2004: Another Tough Year for Klamath Wildlife
The recently released Bureau of Reclamation 2004 operations plan for the Klamath Irrigation Project contains disturbing news for wildlife. While irrigators will face only modest water use restrictions this summer, water deliveries to the National Wildlife Refuges will once again fail to meet full fish and wildlife needs. The plan calls for Lower Klamath and Tule Lake National Wildlife Refuges to receive a total of just 25,000 acre-feet of water. While this is an improvement over the 2003 plan, it falls far below the approximately 70,000 acre feet needed for Lower Klamath National Wildlife Refuge alone. It is also falls short of the 32,500 acre feet that refuge managers concluded in 2001 was the bare minimum needed to sustain the refuges' threatened bald eagles.

But even the meager amount of water provided under the plan is not certain. Page 8 of the Bureau's 2004 operation plan states that: "Should additional requirements for Project water develop then Project water deliveries to refuges could be further reduced. If additional hydrological shortages occur, refuge deliveries could be completely curtailed."

Finding Real Solutions to the Klamath Water Crisis
While much of the report focuses on the problems these public lands face, "Refuges in Peril" also points the way towards a better future by suggesting actions that can be taken today to restore and protect the natural resources of the Klamath Basin.

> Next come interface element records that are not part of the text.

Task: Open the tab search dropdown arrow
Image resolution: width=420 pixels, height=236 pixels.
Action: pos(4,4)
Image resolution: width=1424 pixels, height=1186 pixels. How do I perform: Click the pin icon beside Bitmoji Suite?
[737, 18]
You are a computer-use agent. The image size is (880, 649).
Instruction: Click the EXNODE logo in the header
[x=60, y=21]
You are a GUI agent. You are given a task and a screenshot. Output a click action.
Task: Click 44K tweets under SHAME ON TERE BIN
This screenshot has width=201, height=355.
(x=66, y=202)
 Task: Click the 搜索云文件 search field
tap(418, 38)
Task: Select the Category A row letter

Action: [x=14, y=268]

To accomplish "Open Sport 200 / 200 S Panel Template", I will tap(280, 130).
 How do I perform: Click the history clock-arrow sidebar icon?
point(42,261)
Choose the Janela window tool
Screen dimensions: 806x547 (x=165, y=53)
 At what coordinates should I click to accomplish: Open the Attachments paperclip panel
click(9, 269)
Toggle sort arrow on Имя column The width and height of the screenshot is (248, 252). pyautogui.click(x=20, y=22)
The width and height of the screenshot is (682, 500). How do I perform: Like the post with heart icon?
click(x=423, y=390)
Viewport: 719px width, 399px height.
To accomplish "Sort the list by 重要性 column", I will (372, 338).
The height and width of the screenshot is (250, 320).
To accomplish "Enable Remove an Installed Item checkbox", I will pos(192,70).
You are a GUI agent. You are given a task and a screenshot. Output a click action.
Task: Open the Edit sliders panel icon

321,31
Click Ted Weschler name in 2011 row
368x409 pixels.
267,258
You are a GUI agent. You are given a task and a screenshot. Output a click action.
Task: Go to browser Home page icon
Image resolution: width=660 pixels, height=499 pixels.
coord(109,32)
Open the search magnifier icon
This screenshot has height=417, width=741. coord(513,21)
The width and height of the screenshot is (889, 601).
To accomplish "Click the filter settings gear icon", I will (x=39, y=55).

The report argues that no effort to solve the Klamath water crisis can succeed unless it addresses the fact that state and federal officials have promised too much water to too many different interests in the basin. Ending the lease land farming program and restoring refuge marshes could play an important role in solving the crisis. Doing so would reduce summertime demand for water within the Klamath Project by 10%, and allow marshes to be managed as a natural water storage system for the Klamath River.

"We have simply promised too much water to too many different interests in the Klamath Basin," said Bob Hunter. "There won't be enough water for the salmon, for the refuges, and for fish in Upper Klamath Lake until we can bring the demand for this precious resource back into balance with supply."